** start SOURCE EXCERPT **

Europe’s industrial powerhouse Germany is transforming its energy supply by switching to renewable sources.

Rather than slowing down the country's economy, which grew by 1.4 percent last year, Germany's green transition decreased energy demand by 5 percent and created additional 300,000 jobs.

The German term “Energiewende” -- meaning energy transition -- sums up the Teutonic solutions causing tectonic shifts in the direction of sustainable development: dismantling of nuclear power, switching to renewable alternatives and reducing carbon dioxide emissions.

As proof, Germany on July 25 set a national record of meeting 78 percent of daily electricity demand through renewables, surpassing the previous record of 74 percent in May last year.

A combination of political will, strategic policies, free market competition and grassroots activism foster a fertile ground for a green economy, simultaneously strengthening environmentalism and entrepreneurship.

Germany embassy’s deputy head of mission Dr. Rolf Schuster (German embassy)
Germany embassy’s deputy head of mission Dr. Rolf Schuster (German embassy)

“The idea that a switch to renewable energies would raise Germany’s electricity import and bring about ‘blackouts’ has proved to be wrong,” the German embassy’s deputy head of mission Dr. Rolf Schuster told The Korea Herald in early September.

“Germany became a net exporter of electricity and the price has continued to fall. Renewable energy also has a strategic aspect of bolstering energy supply security, crucial particularly for countries reliant on import.”

According to the diplomat, the decentralized format of renewable energies also ignites free market competition between companies. Germany’s transition has spurred innovation and research leading to significant productivity gains, he noted.

** end SOURCE EXCERPT **
** start PROVIDED INFORMATION **

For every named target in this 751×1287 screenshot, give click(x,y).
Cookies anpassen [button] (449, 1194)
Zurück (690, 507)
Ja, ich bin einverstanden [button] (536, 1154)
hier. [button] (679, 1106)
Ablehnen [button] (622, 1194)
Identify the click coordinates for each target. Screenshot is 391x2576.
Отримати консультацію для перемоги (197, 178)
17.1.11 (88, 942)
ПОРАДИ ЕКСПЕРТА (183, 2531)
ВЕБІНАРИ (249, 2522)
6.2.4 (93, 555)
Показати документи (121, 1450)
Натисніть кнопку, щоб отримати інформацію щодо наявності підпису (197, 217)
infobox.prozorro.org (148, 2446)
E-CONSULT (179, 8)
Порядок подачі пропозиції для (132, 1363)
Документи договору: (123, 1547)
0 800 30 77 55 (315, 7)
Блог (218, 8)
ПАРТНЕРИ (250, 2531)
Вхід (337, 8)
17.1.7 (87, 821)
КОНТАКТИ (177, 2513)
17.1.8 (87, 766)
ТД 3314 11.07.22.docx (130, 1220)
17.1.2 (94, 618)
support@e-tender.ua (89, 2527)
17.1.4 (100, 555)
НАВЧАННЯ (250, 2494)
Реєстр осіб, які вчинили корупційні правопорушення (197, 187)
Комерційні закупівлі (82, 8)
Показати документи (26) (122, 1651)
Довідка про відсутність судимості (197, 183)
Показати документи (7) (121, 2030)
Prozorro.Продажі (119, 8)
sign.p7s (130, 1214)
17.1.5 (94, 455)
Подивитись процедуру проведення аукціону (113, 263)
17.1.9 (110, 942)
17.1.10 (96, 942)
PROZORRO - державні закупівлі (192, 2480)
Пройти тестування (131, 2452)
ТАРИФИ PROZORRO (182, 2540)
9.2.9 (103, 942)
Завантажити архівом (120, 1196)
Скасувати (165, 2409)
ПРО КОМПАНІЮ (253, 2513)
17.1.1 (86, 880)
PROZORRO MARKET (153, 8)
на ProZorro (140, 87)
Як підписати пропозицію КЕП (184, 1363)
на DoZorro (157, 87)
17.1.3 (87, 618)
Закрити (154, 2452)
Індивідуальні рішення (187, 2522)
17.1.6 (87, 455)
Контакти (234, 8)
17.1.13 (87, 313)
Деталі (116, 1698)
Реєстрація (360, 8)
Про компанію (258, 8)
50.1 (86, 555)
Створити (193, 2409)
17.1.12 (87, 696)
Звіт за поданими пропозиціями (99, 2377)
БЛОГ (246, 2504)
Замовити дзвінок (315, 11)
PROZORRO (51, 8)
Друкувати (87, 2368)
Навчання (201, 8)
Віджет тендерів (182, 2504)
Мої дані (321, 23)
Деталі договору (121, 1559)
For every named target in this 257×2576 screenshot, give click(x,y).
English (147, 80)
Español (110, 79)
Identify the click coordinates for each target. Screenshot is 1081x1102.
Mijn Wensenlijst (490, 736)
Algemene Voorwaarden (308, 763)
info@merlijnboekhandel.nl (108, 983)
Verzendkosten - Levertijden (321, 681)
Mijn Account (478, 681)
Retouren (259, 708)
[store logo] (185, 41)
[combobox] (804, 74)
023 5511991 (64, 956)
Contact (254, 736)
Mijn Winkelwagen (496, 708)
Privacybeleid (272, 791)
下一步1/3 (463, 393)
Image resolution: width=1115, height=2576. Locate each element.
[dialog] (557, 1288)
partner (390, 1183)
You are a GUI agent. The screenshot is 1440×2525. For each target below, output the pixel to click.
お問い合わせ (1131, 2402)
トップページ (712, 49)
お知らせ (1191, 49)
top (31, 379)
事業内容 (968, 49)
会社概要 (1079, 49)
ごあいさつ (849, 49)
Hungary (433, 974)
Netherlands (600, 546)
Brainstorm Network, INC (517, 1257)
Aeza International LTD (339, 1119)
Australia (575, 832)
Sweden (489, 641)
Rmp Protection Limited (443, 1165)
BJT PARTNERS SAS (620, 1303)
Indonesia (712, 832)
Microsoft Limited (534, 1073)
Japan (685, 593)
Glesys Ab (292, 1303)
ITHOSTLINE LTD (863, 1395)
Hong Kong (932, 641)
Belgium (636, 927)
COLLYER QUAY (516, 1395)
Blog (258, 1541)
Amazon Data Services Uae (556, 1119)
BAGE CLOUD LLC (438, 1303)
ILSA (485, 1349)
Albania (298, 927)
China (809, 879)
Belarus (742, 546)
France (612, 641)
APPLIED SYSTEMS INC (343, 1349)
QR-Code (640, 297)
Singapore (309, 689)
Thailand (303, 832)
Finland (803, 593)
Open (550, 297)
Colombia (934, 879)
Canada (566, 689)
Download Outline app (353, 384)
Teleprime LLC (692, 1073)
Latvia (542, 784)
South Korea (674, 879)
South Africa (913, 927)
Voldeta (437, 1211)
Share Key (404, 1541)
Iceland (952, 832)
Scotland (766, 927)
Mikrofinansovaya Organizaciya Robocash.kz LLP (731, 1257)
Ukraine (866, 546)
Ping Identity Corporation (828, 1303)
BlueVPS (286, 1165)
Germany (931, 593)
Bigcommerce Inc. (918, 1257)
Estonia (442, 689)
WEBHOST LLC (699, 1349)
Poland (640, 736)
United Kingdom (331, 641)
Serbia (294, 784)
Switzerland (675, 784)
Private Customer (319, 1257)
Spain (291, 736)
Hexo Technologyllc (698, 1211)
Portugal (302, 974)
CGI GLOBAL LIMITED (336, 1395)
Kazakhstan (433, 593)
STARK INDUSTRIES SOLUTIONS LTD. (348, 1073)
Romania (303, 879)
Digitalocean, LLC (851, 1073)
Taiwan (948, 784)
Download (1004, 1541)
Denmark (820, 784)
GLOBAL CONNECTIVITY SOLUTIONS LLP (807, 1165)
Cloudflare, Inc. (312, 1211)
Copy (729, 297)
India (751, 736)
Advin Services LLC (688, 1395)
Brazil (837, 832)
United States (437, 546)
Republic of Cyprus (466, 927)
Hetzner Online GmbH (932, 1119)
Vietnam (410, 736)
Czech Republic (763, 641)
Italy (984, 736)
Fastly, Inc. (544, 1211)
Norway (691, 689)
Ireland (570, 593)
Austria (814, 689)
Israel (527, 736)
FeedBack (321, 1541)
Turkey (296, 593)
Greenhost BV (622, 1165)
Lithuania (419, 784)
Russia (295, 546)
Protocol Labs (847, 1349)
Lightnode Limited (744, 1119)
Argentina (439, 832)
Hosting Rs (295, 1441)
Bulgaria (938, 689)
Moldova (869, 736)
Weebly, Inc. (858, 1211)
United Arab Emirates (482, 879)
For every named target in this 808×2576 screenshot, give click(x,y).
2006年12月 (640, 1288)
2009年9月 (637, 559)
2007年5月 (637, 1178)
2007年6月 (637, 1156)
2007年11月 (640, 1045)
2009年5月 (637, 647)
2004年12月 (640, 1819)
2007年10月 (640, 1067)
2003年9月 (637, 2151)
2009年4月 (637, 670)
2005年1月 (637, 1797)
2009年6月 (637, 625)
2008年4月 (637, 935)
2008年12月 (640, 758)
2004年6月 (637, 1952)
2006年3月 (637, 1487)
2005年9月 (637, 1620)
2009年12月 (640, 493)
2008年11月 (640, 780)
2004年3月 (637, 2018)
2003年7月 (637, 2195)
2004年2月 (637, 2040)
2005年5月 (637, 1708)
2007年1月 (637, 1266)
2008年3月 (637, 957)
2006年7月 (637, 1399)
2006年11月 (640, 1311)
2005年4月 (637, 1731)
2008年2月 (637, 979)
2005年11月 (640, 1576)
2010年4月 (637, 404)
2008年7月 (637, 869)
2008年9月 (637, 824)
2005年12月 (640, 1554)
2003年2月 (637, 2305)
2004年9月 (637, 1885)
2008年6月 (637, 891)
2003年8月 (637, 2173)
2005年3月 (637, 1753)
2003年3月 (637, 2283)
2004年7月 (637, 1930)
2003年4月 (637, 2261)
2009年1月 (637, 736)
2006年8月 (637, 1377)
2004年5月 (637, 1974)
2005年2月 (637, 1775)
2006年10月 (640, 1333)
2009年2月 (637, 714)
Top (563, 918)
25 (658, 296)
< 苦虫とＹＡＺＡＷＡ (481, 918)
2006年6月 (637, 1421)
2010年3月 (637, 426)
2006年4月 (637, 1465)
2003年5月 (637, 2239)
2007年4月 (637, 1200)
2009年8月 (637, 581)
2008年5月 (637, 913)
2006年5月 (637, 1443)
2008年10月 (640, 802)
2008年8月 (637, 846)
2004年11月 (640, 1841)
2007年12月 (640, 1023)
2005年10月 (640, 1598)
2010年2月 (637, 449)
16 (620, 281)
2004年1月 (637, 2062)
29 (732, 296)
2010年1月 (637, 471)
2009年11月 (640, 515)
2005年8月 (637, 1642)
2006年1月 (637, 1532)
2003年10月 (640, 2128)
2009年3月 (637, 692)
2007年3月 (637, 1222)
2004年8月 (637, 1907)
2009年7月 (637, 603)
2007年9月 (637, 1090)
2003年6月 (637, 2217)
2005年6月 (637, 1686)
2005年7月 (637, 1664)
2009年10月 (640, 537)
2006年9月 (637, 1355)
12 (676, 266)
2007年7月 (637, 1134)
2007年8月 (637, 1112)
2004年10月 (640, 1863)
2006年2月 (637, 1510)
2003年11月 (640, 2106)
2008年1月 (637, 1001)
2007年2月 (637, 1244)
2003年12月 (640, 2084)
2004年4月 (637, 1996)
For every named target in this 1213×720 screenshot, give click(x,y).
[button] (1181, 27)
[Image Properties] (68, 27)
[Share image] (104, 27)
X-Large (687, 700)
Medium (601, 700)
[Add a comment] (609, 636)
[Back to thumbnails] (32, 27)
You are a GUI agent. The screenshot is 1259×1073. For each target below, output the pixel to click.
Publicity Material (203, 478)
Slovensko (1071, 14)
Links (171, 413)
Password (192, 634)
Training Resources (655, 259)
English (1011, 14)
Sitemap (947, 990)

** end PROVIDED INFORMATION **

- _TO DO_
Return, word for word, the portion of the excerpt on Germany's energy transition that begins at the words "The German term" and stops after "carbon dioxide emissions.". These records were taken from a separate source.

- _TASK ANSWER_
The German term “Energiewende” -- meaning energy transition -- sums up the Teutonic solutions causing tectonic shifts in the direction of sustainable development: dismantling of nuclear power, switching to renewable alternatives and reducing carbon dioxide emissions.